===== Entries provided =====

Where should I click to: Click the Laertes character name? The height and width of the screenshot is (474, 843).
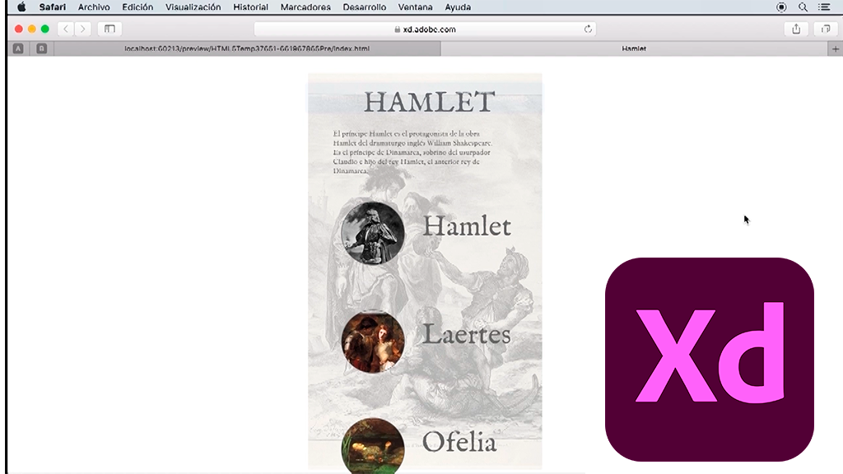[x=466, y=334]
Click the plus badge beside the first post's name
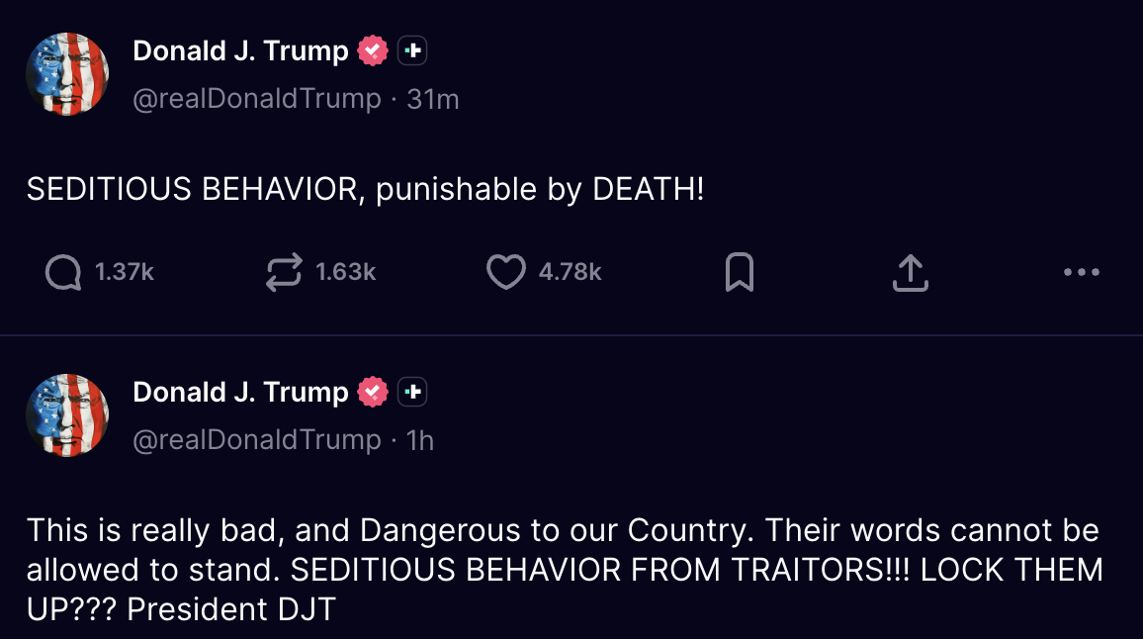This screenshot has width=1143, height=639. point(412,50)
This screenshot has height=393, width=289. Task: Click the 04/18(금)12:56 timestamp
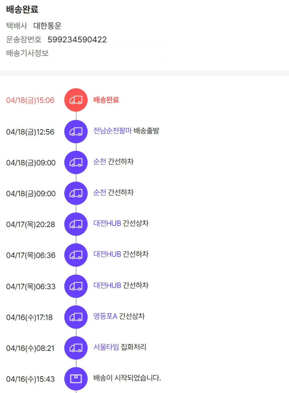pos(30,132)
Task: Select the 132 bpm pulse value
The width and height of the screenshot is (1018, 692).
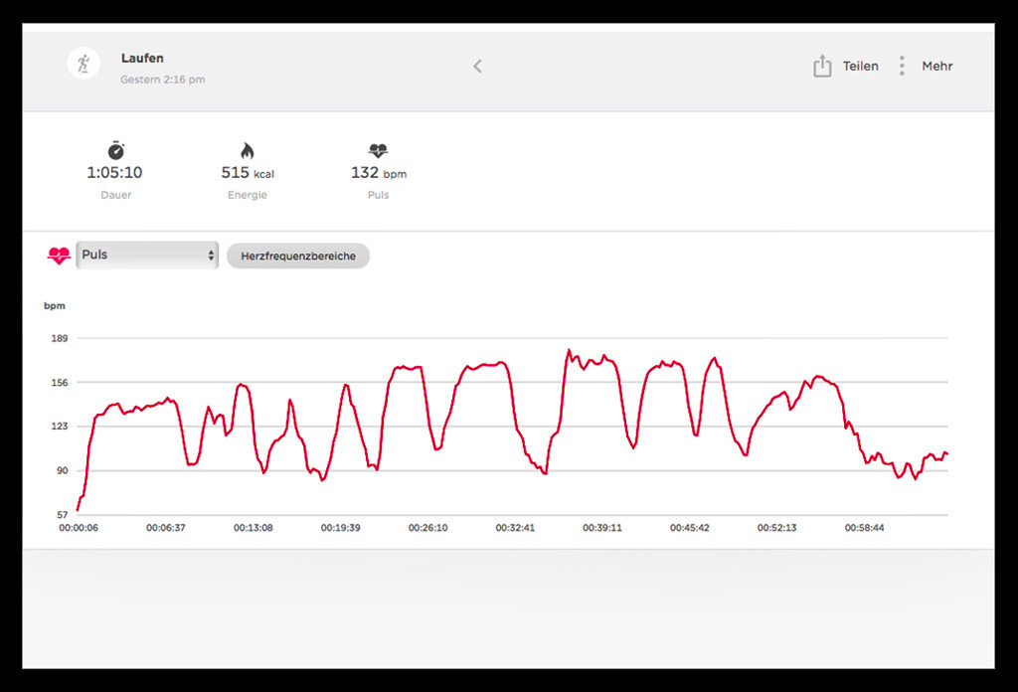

=====

■ What the exercise asks
Once the pictures are set aside, the remaining data must be transcribed exactly.

■ Exercise response
Where should I click to: Click the Laertes character name? The height and width of the screenshot is (474, 843).
[x=466, y=334]
Click the plus badge beside the first post's name
This screenshot has width=1143, height=639. point(412,50)
This screenshot has height=393, width=289. Task: Click the 04/18(금)12:56 timestamp
pos(30,132)
Task: Select the 132 bpm pulse value
The width and height of the screenshot is (1018, 692).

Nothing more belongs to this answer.